Desde luego, que esa operación hegemónica reclame según los contextos locales intensidades diferentes no nos hace olvidar que, globalmente, estamos ante la misma potencia fascista, productora en masa de residuos humanos o, para decirlo de una forma más sencilla, de un soberano desprecio hacia el Otro. El «capitalismo del desastre» -tal como insiste Naomí Klein- está entre nosotros. Méndez Rubio no se limita a constatarlo, sino que específica de forma crítica algunos de sus rasgos constitutivos, empezando por esa ideología triunfante que proclama la muerte de todas.
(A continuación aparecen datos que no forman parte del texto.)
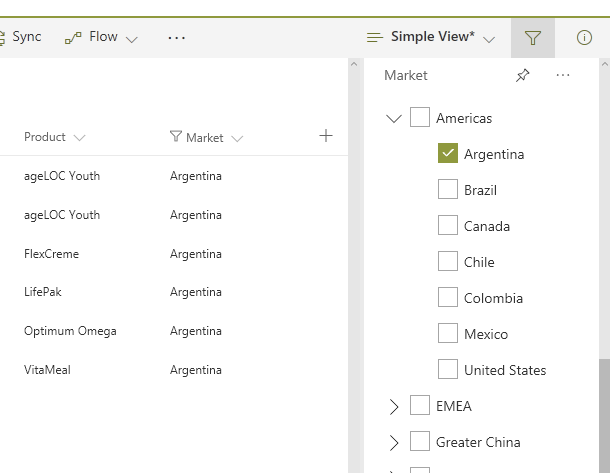Image resolution: width=610 pixels, height=473 pixels.
Task: Expand the EMEA region group
Action: [x=393, y=406]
En este sentido, el interés por indagar en las grietas de esta gran membrana, por ver lo que a pesar del borrado persiste, es mucho más, y quizás algo esencialmente distinto, que una preocupación académica (legítima por otra parte). Allí se nos juega un modo de vivir, una apuesta invisible. Las encrucijadas son diversas y esa interrogación por lo que a pesar del borrado persiste resulta demasiado decisiva en la hora insegura como para no tener que volver sobre ella. Es cierto que no alcanza con mirar afuera cuando el muro está por todas partes o cuando ni siquiera sabemos si hay afuera. Pero ¿qué es la teoría crítica sino esa promesa más o menos explícita de ver más allá de la ceguera planificada de la masacre, partiendo de sus límites, acaso con la expectativa más o menos tácita de una emancipación nunca definitiva, rodeada de incertidumbres? Sin retorno posible a un bienestar cercado, a pesar del muro blanco, tal vez no todo sea motivo para el pesimismo. Y si lo es, se tratará en todo caso de un «pesimismo organizado» que no implica claudicación práctica. Como dice Méndez Rubio (2012, 240):
Precisamente porque el espacio se ha resquebrajado y abierto de una forma singularmente nueva, crítica, ahora las opciones se abren y reinventan también sin límite. Todos somos por una vez tan extras como protagonistas. Porque todo está en juego, y eso no se podía decir con la misma claridad en otros momentos o contextos. Un fascismo de baja intensidad produce un holocausto de baja intensidad, y reclama, entre otras cosas, una lucha de intensidad máxima.
Arturo Borra
(1) Jabès, Edmond (2004): El libro de los márgenes II, trad. Begoña Díaz Zearsolo, Arena Libros, Madrid.
(2) Otro de los intelectuales en el ámbito español que contribuyó a forjar este concepto es Carlos Taibo, quien en 2001 publicara un breve artículo llamado “Fascismo de baja intensidad” (en El Viejo topo, Nº 158, 2001, págs. 6-7).